How the cloud will transform mobile apps and why Big Apple may not be too happy about the developing scenario?
The Apple Apps store was the start of something big. While Apple has already registered 1 billion downloads, Palm notched up an impressive million in the first few weeks of launch. Google, RIM, Nokia are following suit. All this is happening in midst of reports that contrary to earlier beliefs, the Apps store is not really creating the kind of stickiness which the Internet marketers were counting upon.
Today the Apps store may not be generating a lot of cash/revenue. Infact, Apps Stores are thriving more on classic freetardonomics and base commoditization than ever. However, it is a space being infiltrated by handset-makers, software companies, and operations/ business support systems vendors, thousands of new and experienced developers, third parties and even carriers. It also is a space that will be and already is being transformed by the cloud, according to ABI Research.
In a report released this week, ABI said that new software running in the cloud will drastically change the way mobile apps are developed, acquired and used, breaking the market free from the constraints of limited computing power. According to the report, this new paradigm could deliver revenues of nearly $20 billion annually by the end of 2014.Web development can enable apps to run on servers instead of locally, so handset requirements for processing power and memory can be greatly reduced and developers will only need to create one version of their app. Certain apps and services, including Google Apps and Amazon.com, already use the cloud, but for the most part, while the industry is trending toward this, these are still the early days.
Many and most of these players, force developers to choose between picking their favorite OS or creating multiple versions of their app. Companies such as Qualcomm have launched open platforms for apps distribution to address this issue, but it still doesn’t solve the problem of taxing processing power and memory constraints. Though there are issues such as access, security, data back up, the main problem with a continuous connection with the cloud is that clouds based apps stop when the connection is lost. New programming languages such as HTML 5 can overcome this through data caching. So while cloud computing becomes more common, apps will become much more sophisticated. Business users will benefit from collaboration and data sharing apps; while personal users will gain from remote access apps, allowing them to monitor home security systems, PCs or DVRs, and from social networking mashups that let them share photos and video or incorporate their phone address books and calendars.

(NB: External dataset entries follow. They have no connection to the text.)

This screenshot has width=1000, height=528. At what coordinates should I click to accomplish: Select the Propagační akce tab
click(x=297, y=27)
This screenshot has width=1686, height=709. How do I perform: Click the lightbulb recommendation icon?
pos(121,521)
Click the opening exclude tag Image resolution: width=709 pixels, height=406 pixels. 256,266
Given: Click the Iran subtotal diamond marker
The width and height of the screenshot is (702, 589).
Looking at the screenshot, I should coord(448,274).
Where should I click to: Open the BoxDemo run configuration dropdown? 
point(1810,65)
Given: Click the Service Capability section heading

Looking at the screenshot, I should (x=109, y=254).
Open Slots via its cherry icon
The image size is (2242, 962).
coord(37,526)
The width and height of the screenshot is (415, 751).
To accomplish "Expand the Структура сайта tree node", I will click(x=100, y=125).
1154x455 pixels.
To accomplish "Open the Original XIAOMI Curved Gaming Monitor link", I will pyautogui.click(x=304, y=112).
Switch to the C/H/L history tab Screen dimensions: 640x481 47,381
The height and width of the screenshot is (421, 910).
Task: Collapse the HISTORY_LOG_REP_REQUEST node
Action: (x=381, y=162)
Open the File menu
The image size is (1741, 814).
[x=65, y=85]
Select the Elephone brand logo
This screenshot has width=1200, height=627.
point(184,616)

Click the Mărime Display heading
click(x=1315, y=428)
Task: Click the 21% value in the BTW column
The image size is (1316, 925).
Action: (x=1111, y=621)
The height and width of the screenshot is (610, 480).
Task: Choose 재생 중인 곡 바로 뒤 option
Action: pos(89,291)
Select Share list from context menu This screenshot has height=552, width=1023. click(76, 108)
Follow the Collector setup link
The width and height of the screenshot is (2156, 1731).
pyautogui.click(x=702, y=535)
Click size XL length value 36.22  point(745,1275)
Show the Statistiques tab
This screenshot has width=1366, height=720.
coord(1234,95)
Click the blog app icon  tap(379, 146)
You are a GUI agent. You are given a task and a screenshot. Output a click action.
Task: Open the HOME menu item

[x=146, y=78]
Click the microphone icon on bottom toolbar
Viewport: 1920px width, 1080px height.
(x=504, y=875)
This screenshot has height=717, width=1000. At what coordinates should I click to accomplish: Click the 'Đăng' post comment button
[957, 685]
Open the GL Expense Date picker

Interestingly, while Apple pioneered the Apps Store trend, it is also most likely to resist the cloud based model and be reluctant to move into a more democratic apps development market. It would be counterproductive for Apple to let the base for all the Apps driven advantage (iPod/iPhone based) to get diluted and hence, would not like to give up the control that Cloud Computing may ask to forsake on their Apps stores/developers. For the rest of the market, however especially wireless operators, for which the cloud can up transport revenues cloud computing should, and likely will, be embraced.